Despite coughing up $1.7 million of his own money to clear a spending mistake in his 2020 primary campaign against Sen. Ed Markey, former Massachusetts Rep. Joe Kennedy has been slapped with a $35,000 fine by the Federal Election Commission.

That the commission didn’t know about the error until the Democrat’s committee pointed it out didn’t matter to the agency, which voted 4-2 to punish Kennedy.

“No good deed goes unpunished,” said GOP FEC Commissioner Sean Cooksey in a statement. He and fellow Republican Commissioner Trey Trainor voted against the fine, while the FEC’s third Republican, Allen Dickerson, joined with the Democrats.

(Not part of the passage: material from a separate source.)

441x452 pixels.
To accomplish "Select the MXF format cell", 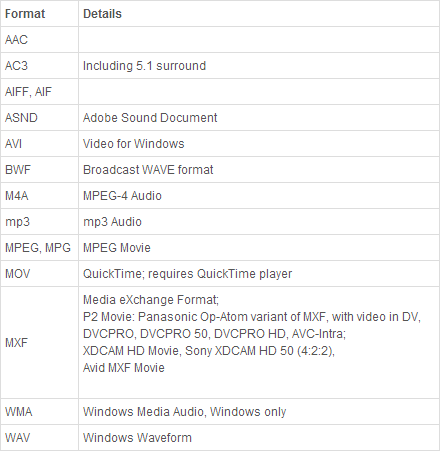I will [39, 342].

“The reasoned exercise of prosecutorial discretion is essential to the effective and just administration of our campaign-finance laws. Under these circumstances, I believe the most just outcome was to dismiss,” said Cooksey.

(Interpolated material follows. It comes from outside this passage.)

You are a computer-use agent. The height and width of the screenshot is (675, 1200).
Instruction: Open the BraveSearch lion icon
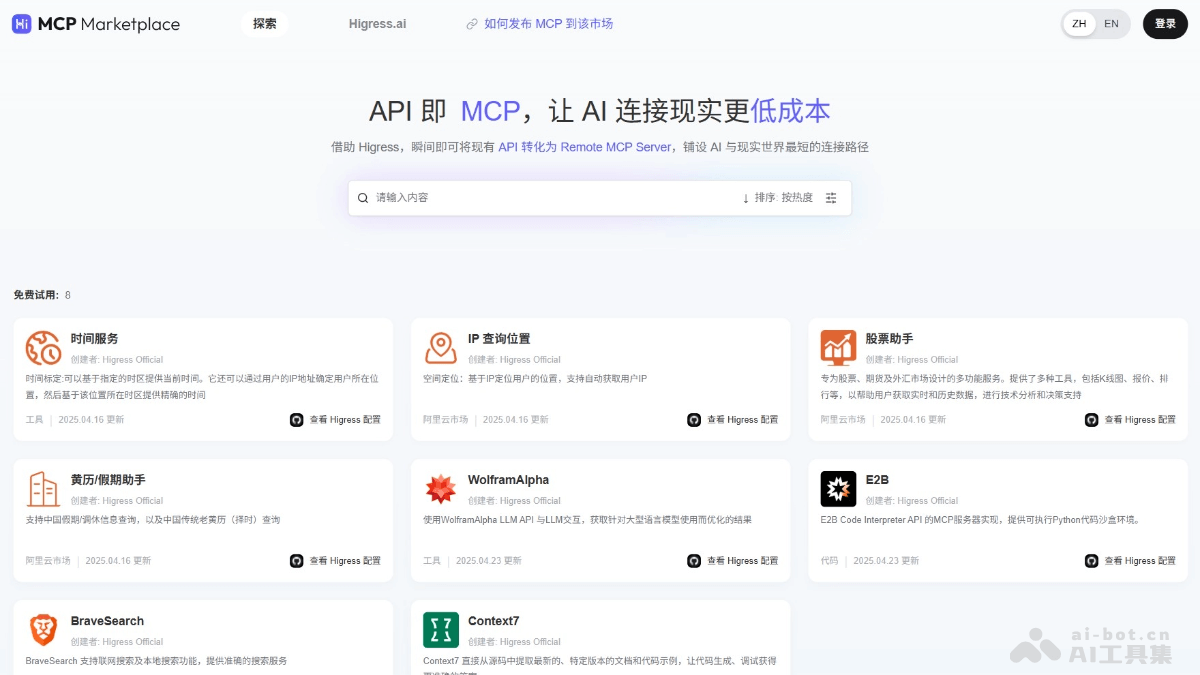tap(41, 631)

At issue was the Kennedy campaign’s spending of about $1.5 million in general election funds for the primary against Markey, which Kennedy lost. FEC bars using general election donations for the primary race.

After his loss, the campaign discovered the error, and Kennedy forked over $1.7 million in loans and contributions to pay donors back, even though technically it was the responsibility of his campaign committee. He included enough to cover the costs of staff tapped to fix the error.

“He had no obligation to do so — candidates are not personally liable for campaign debts or civil penalties. But because of Kennedy’s supererogatory contribution, the committee was able to timely make all required refunds to its contributors,” said the FEC legal office in its call for the fine.

Kennedy’s team argued that his quick discovery of the error and his payment to cover the donations that were improperly used should have been enough to avoid punishment.

But the FEC legal office said that rules are rules and called for the $35,000 fine, which Kennedy's campaign committee paid.

Cooksey’s call for forgiveness follows past moves by some GOP commissioners eager to see campaigns handle their own errors instead of dropping the regulatory agency’s hammer.

“The commission should have dismissed this matter as an exercise of prosecutorial discretion. Considering the committee’s diligence and forthrightness in identifying and reporting the mistake, as well as the steps taken by Kennedy personally to redress the committee’s error and to reimburse contributors, I concluded the committee had already faced sufficient consequences. Moreover, I believe a discretionary dismissal would have encouraged other candidates to take similar steps to ameliorate their campaigns’ mistakes, rather than abandoning their often-insolvent committees after an electoral loss to the detriment of their contributors,” he wrote.